Keywords: caveolin-1; cell endothelial cell; eNOS; mice; nitric oxide; vascular function.

Figure 1. Expression of the Cav-1-F92A-HA transgene

A, Whole lung protein from control and Cav-1-F92A mice was analyzed for the expression of the transgene. B, MLECs were isolated with CD31-dynabeads. The fraction bound (CD31⁺) and the non-bound fraction (CD31⁻) was separated and immunoblotted for HA. The endothelial specific protein VECAD was used as a marker for the enrichment of endothelial cells by using the CD31-beads. C, Top panel, Cross sections of the thoracic aorta. Sections were stained for the nucleus (blue), α-SMA (red) and HA (green) [L, lumen]. Bottom panel, Whole-mount staining of mesenteric artery. En-face preparations were stained for the nucleus (blue), PECAM-1 (red) and HA (green). Scale bars are 50 μm.

Figure 2. Effects of suppression of Cav-1-F92A-HA expression and nitric oxide measurements

A, Left panel, Whole lung protein from double transgenic mice was analyzed for the expression of the transgene at day 0, day 3 and day 7 after treatment with doxycycline (2 mg/ml) with 5 % sucrose in the drinking water. Each time point was repeated in three animals. Right panel, Densitometry analysis of the HA intensity and the HSP90 loading control. B, Left panels, Averaged systolic blood pressure from 8 control and 8 Cav-1-F92A animals. The first two days baseline was recorded, before drinking water was switched to doxycycline (2 mg/ml) with 5 % sucrose. Dotted lines show the changes of the systolic blood pressure (slopes of the curves are listed in Table I). Right panels, bar graph presentation of the same results. The bars present the average systolic blood pressure without and with doxycycline. C, Left panels, Averaged systolic blood pressure from 3 control and 3 Cav-1-F92A animals. The first two days baseline was recorded, before drinking water was switched to L-NAME (1 mg/ml). Dotted lines show the changes of the systolic blood pressure (slopes of the curves are listed in Table II). Right panels, bar graph presentation of the same results. The bars present the average systolic blood pressure without and with L-NAME. D, EPR-quantification of the peak to trough length of 4 mice each (representative traces are shown in Figure IV). E, Quantification of the p-VASP/t-VASP ratio (immunoblot is shown in Figure V).

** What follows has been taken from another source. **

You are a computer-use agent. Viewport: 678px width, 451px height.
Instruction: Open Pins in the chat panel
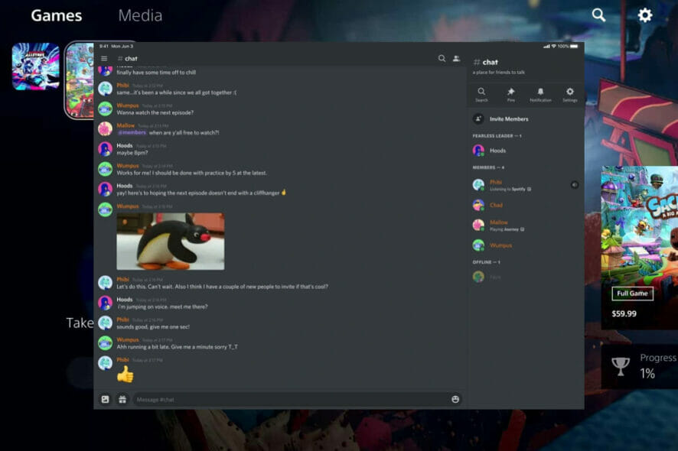pyautogui.click(x=510, y=93)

Figure 3. Stability of caveolae in the presence of Cav-1-F92A mutant

A, Left panel, Whole lung protein from single and double transgenic mice was analyzed for the expression of Cav-2 and Cavin-1. Cav-1 and HA immunoblotting as a control for the expression of the transgene. HSP90 was used as loading control. Right panel, Quantification of the relative intensity of Cav-2 and Cavin-1 normalized to HSP90. B, Adenoviral reconstitution of immortalized Cav-1 KO MLECs with either GFP, Cav-1 WT or Cav-1-F92A mutant. Immortalized WT cells are loaded as control for the expected expression level of Cav-1 and Cav-2. Cav-2 immunoblotting as a readout for the stability of caveolae. C, Top panel, Immunoblot analysis of Cav-1 (WT, endogenous) and (HA, transgene) of the sucrose gradient fractions. HSP90 was used as marker for bulk fractions. Lower panel, Quantification of the immunoblot represented as % band intensity per fraction. D, TEM images for Cav-1 KO MEFs adenoviral reconstituted with WT or Cav-1-F92A mutant. Scale bar is 500 nm. At least 35 individual images were analyzed per group for the quantification of caveolae/μm of plasma membrane.

Figure 4. Histology, Echocardiography and Signaling

A, Histology of single (WT) and double transgenic (WT + Tg) mice. First panel, gross morphology of heart cross section through the ventricles. Second panel, Wall thickness of main coronary arteries. Third panel, Lung alveolar area. Fourth panel, Lung large bronchioles (B) and arteries (A). Scale bars: first panel: 1 mm, second to fourth panel: 200 μm. B, Echocardiography. Top panel, Representative M-mode images. Bottom panel, Quantification of the left ventricle diameter in diastole (LVD,d) and systole (LVD,s), the thickness of the intraventricular septum wall (IVSW) and the posterior wall (PW). Bar graph present the mean and the SEM for 5 WT and 5 WT + Tg animals. C, Signaling in heart and lung. Top panel shows representative immunoblots. Bottom panel shows the quantification for Akt and ERK activation by measuring the phospho/total ratio.